[Opening MATERIAL FOR THIS TASK section]

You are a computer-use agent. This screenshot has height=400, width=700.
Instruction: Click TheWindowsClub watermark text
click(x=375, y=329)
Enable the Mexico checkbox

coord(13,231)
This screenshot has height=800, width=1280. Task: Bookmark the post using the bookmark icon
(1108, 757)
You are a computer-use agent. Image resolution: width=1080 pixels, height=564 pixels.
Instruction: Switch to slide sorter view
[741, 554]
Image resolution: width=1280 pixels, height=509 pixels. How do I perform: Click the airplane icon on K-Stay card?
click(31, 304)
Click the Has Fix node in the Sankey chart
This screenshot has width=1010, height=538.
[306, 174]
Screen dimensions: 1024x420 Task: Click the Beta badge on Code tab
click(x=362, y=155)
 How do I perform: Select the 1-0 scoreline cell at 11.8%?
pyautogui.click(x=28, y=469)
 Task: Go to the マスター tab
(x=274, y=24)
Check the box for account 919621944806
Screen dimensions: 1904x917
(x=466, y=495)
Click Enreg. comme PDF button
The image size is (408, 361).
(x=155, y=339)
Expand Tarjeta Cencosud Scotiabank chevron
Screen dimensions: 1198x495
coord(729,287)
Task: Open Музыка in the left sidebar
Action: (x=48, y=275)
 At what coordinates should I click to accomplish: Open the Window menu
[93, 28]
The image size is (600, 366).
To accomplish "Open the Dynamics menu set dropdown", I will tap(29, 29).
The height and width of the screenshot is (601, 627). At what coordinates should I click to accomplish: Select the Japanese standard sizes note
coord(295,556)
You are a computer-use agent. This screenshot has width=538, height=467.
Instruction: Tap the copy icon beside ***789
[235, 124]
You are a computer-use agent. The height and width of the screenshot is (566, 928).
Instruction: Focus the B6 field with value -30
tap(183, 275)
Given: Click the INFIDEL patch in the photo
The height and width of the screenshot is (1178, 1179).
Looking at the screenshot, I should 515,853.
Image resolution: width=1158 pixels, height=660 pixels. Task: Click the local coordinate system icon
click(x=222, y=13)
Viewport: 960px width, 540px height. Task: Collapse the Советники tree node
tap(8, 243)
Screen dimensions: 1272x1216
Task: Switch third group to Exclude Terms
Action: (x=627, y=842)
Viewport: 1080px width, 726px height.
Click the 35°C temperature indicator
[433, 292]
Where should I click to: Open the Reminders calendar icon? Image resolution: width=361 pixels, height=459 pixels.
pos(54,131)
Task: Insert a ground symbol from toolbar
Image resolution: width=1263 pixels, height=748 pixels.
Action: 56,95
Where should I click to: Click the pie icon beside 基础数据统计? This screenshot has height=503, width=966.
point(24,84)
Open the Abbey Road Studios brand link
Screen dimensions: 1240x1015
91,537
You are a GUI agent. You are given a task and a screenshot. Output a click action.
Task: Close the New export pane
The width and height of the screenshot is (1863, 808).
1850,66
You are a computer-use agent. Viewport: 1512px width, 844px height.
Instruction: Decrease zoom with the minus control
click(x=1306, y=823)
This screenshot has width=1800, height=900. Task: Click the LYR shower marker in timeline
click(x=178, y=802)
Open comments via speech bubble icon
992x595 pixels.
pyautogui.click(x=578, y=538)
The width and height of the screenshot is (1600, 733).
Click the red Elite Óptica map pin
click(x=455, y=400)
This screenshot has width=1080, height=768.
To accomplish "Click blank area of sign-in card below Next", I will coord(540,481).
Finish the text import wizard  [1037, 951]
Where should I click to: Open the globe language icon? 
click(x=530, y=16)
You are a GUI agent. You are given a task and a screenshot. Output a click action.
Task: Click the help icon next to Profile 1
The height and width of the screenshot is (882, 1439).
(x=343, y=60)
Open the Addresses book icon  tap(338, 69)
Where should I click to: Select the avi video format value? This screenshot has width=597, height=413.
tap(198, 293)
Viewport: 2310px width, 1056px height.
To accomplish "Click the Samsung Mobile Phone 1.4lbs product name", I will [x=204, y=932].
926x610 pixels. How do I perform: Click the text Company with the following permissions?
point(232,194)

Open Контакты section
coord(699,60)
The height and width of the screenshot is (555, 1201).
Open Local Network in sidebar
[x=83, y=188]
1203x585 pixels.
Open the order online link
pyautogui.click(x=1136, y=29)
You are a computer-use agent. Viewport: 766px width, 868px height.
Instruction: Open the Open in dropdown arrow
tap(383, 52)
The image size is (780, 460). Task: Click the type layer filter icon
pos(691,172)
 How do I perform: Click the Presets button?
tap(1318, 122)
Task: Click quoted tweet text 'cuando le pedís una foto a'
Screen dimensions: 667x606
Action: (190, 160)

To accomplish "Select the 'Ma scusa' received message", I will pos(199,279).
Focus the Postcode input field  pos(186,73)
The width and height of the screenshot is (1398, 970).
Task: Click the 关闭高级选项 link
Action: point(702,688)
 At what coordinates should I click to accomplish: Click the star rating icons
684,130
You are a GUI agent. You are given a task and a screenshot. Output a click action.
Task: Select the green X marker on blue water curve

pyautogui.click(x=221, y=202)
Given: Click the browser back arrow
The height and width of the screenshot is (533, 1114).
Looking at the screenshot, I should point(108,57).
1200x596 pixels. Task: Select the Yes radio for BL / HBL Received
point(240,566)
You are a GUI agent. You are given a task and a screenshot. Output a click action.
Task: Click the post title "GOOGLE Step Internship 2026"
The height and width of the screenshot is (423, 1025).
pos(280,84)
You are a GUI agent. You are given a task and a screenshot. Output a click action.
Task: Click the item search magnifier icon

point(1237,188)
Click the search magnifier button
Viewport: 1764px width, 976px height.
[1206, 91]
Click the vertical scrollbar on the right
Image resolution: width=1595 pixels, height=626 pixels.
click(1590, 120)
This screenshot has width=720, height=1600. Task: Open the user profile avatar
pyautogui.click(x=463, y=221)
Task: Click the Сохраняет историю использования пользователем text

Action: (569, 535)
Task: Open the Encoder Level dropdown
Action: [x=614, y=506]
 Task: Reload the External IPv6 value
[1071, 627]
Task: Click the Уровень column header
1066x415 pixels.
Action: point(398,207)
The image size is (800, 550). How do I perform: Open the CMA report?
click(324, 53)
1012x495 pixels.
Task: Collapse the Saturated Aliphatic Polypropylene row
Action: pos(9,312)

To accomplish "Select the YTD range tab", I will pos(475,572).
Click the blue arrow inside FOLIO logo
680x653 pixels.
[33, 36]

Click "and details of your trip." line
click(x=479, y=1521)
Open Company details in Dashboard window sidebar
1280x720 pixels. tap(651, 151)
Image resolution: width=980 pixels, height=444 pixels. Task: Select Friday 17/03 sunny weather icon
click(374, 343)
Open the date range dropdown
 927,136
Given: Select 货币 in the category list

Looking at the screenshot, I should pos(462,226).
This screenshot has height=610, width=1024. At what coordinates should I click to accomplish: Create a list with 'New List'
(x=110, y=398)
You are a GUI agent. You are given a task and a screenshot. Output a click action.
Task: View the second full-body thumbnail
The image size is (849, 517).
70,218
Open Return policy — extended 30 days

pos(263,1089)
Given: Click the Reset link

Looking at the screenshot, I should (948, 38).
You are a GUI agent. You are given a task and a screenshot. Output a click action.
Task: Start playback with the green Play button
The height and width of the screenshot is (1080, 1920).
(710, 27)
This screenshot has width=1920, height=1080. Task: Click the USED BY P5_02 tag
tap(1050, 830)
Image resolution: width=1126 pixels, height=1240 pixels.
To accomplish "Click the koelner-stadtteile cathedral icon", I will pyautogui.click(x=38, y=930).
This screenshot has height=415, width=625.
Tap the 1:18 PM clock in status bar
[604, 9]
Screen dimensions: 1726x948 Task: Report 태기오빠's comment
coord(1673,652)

[Closing MATERIAL FOR THIS TASK section]

Pull out every line of the entries that includes the word "computer".

You are a computer-use agent. This screenshot has height=400, width=700.
You are a computer-use agent. Image resolution: width=1080 pixels, height=564 pixels.
You are a computer-use agent. This screenshot has width=538, height=467.
You are a computer-use agent. The height and width of the screenshot is (566, 928).
You are a computer-use agent. Viewport: 1512px width, 844px height.
You are a computer-use agent. Viewport: 766px width, 868px height.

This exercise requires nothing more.